**To be done**
Edit the entries below so that each occurrence of "Image resolution" reads "Page resolution", and keep every other line unchanged.

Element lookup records
···
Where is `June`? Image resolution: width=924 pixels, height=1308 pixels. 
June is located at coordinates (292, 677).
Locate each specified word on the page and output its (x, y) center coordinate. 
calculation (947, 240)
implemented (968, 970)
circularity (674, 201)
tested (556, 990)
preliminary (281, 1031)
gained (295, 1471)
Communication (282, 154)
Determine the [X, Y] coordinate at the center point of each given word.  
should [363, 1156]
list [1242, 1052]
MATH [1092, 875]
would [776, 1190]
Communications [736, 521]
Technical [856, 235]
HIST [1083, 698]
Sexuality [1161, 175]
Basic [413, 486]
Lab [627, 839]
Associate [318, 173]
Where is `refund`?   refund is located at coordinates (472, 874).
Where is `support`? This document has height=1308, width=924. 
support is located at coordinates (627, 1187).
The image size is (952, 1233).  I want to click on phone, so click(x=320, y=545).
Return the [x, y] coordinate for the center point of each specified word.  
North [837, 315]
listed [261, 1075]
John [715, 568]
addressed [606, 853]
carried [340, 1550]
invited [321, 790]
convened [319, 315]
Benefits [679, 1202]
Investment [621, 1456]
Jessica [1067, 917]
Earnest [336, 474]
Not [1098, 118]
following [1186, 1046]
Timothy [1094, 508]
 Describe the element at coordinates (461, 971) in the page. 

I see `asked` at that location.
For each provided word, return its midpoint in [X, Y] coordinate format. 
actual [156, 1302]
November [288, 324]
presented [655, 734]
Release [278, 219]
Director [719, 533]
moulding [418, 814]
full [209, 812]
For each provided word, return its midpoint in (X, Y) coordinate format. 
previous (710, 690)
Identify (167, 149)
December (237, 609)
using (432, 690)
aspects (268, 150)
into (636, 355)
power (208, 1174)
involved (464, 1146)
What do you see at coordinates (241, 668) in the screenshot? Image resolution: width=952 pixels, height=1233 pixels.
···
**Answer for the task**
Where is `June`? Page resolution: width=924 pixels, height=1308 pixels. 
June is located at coordinates (292, 677).
Locate each specified word on the page and output its (x, y) center coordinate. 
calculation (947, 240)
implemented (968, 970)
circularity (674, 201)
tested (556, 990)
preliminary (281, 1031)
gained (295, 1471)
Communication (282, 154)
Determine the [X, Y] coordinate at the center point of each given word.  
should [363, 1156]
list [1242, 1052]
MATH [1092, 875]
would [776, 1190]
Communications [736, 521]
Technical [856, 235]
HIST [1083, 698]
Sexuality [1161, 175]
Basic [413, 486]
Lab [627, 839]
Associate [318, 173]
Where is `refund`?   refund is located at coordinates (472, 874).
Where is `support`? This document has height=1308, width=924. 
support is located at coordinates (627, 1187).
The image size is (952, 1233).  I want to click on phone, so click(x=320, y=545).
Return the [x, y] coordinate for the center point of each specified word.  
North [837, 315]
listed [261, 1075]
John [715, 568]
addressed [606, 853]
carried [340, 1550]
invited [321, 790]
convened [319, 315]
Benefits [679, 1202]
Investment [621, 1456]
Jessica [1067, 917]
Earnest [336, 474]
Not [1098, 118]
following [1186, 1046]
Timothy [1094, 508]
 Describe the element at coordinates (461, 971) in the page. 

I see `asked` at that location.
For each provided word, return its midpoint in [X, Y] coordinate format. 
actual [156, 1302]
November [288, 324]
presented [655, 734]
Release [278, 219]
Director [719, 533]
moulding [418, 814]
full [209, 812]
For each provided word, return its midpoint in (X, Y) coordinate format. 
previous (710, 690)
Identify (167, 149)
December (237, 609)
using (432, 690)
aspects (268, 150)
into (636, 355)
power (208, 1174)
involved (464, 1146)
What do you see at coordinates (241, 668) in the screenshot? Page resolution: width=952 pixels, height=1233 pixels.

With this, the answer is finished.